1
The Universality of Linearity
MATH005 Lesson 7
00:00

The Universality of Linearity is perhaps the most powerful shortcut in probability theory. It allows us to calculate the expectation of a sum of random variables by simply summing their individual expectations—regardless of whether those variables are independent, correlated, or mutually exclusive.

1. Foundations & Proposition 2.1

To understand why expectation behaves so linearly, we look at the Law of the Unconscious Statistician (LOTUS) for multivariate systems. Proposition 2.1 states that if $X$ and $Y$ have a joint probability mass function $p(x, y)$, then the expectation of any function $g(X, Y)$ is:

$$E[g(X, Y)] = \sum_{y} \sum_{x} g(x, y) p(x, y)$$

For continuous variables with joint PDF $f(x, y)$, the equivalent integral form is:

$$E[g(X, Y)] = \int_{-\infty}^{\infty} \int_{-\infty}^{\infty} g(x, y) f(x, y) dx dy$$

2. The Linearity Principle

By applying LOTUS to the function $g(X, Y) = X + Y$, we derive the central theorem of this lesson: $E[X + Y] = E[X] + E[Y]$. This extends naturally to any finite collection:

$E\left[\sum_{i=1}^n X_i\right] = \sum_{i=1}^n E[X_i]$

This is "universal" because it requires no assumptions about the joint distribution.

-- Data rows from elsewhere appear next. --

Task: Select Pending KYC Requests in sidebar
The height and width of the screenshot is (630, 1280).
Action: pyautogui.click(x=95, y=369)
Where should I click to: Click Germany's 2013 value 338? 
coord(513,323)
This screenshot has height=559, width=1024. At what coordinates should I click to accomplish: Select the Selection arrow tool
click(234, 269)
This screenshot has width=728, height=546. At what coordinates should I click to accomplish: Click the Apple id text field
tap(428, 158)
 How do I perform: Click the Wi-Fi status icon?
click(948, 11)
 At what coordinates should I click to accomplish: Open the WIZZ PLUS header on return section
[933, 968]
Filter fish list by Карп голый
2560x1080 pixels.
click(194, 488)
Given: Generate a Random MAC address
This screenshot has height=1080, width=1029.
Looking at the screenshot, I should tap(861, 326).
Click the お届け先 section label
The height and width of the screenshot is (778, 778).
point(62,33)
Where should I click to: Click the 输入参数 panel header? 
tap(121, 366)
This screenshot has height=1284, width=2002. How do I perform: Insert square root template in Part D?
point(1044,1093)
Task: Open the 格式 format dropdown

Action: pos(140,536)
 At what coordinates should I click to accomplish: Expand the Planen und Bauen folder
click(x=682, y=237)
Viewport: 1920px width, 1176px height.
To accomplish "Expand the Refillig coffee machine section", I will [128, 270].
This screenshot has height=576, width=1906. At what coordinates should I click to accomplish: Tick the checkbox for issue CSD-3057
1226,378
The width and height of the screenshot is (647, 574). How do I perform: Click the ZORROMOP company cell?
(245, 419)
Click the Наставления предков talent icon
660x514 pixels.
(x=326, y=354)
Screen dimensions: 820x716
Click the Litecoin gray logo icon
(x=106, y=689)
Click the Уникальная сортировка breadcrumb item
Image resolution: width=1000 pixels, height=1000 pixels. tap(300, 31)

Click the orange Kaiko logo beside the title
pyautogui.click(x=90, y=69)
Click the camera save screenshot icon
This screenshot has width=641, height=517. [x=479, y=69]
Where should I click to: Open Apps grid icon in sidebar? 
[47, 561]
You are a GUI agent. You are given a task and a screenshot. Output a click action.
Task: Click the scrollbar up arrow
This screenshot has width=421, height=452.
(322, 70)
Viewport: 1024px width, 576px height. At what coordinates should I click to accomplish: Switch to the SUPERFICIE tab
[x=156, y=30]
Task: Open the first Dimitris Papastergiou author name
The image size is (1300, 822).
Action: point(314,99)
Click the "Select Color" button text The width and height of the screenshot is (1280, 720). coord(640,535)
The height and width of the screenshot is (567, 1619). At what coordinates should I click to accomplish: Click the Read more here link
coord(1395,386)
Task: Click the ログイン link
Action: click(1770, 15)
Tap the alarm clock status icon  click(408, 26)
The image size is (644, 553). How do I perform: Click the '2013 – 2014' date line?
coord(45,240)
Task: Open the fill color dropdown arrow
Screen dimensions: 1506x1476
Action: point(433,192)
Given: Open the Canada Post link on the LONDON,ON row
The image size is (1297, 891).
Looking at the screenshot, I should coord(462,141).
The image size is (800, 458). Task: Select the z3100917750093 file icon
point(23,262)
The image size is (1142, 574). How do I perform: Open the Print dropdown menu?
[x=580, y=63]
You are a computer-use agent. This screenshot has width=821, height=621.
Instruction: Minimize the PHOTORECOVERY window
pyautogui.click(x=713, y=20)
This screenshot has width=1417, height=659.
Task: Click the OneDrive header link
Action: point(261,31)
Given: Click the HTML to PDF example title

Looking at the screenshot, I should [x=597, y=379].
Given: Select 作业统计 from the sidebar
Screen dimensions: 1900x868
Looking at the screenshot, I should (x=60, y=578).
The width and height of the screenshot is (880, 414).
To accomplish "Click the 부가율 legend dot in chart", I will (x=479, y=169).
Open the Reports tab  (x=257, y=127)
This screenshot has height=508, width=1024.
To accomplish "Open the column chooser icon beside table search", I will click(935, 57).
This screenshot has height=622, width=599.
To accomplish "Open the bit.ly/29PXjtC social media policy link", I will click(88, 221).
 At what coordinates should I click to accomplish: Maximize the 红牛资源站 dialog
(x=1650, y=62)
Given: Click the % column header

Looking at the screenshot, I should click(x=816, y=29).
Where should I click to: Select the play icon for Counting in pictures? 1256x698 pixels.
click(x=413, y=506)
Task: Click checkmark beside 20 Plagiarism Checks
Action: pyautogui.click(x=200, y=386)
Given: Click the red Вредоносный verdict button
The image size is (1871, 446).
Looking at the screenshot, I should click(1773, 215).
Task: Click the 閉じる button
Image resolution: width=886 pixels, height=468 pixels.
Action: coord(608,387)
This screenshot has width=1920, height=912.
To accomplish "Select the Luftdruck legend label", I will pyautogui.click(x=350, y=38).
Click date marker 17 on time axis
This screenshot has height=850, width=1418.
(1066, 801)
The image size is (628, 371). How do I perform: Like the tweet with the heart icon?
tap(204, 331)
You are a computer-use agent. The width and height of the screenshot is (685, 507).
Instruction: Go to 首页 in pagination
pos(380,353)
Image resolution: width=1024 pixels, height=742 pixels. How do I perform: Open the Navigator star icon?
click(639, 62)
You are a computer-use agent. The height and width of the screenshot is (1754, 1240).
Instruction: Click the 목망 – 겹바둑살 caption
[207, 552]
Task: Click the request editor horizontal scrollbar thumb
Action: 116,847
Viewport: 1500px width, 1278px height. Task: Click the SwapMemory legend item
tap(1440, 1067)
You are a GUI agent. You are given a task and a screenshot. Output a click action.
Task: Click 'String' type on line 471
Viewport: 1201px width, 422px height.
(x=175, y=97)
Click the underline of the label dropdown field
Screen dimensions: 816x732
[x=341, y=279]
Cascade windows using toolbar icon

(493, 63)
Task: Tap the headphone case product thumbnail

Whether variables are independent or heavily dependent, the average of the sum is the sum of the averages.

Example 2a: The Ambulance Problem

Consider an accident at location $X$ on a road of length $L$ and an ambulance at $Y$, where $X, Y \sim U(0, L)$ and are independent. Using the multivariate LOTUS to find $E[|X-Y|]$:

The joint PDF is $f(x, y) = 1/L^2$ for $0 \le x, y \le L$.

$$E[|X-Y|] = \int_0^L \int_0^L |x-y| \frac{1}{L^2} dx dy = \frac{L}{3}$$

3. Monotonicity and Bounds

Expectation preserves the order of random variables. If $X \ge Y$ for all outcomes, then $E[X] \ge E[Y]$. This follows from Example 2b: if $X - Y \ge 0$, then $E[X - Y] \ge 0$. Furthermore, if a variable is bounded such that $P\{a \le X \le b\} = 1$, then it follows that $a \le E[X] \le b$.

4. The Sample Mean (Example 2c)

Let $X_1, \dots, X_n$ be a sample from a distribution with mean $\mu$. The sample mean is defined as:

$$\bar{X} = \sum_{i=1}^{n} \frac{X_i}{n}$$

Due to linearity, $E[\bar{X}] = \frac{1}{n} \sum E[X_i] = \frac{n\mu}{n} = \mu$. The expected value of the sample mean is $\mu$, proving it is an unbiased estimator.

⚠️ The Infinite Caveat
When one is dealing with an infinite collection of random variables $X_i, i \ge 1$, it is not necessarily true that $E[\sum_{i=1}^\infty X_i] = \sum_{i=1}^\infty E[X_i]$. The interchange is valid only if:
  1. The $X_i$ are all nonnegative random variables.
  2. The series is absolutely convergent: $\sum_{i=1}^\infty E[|X_i|] < \infty$.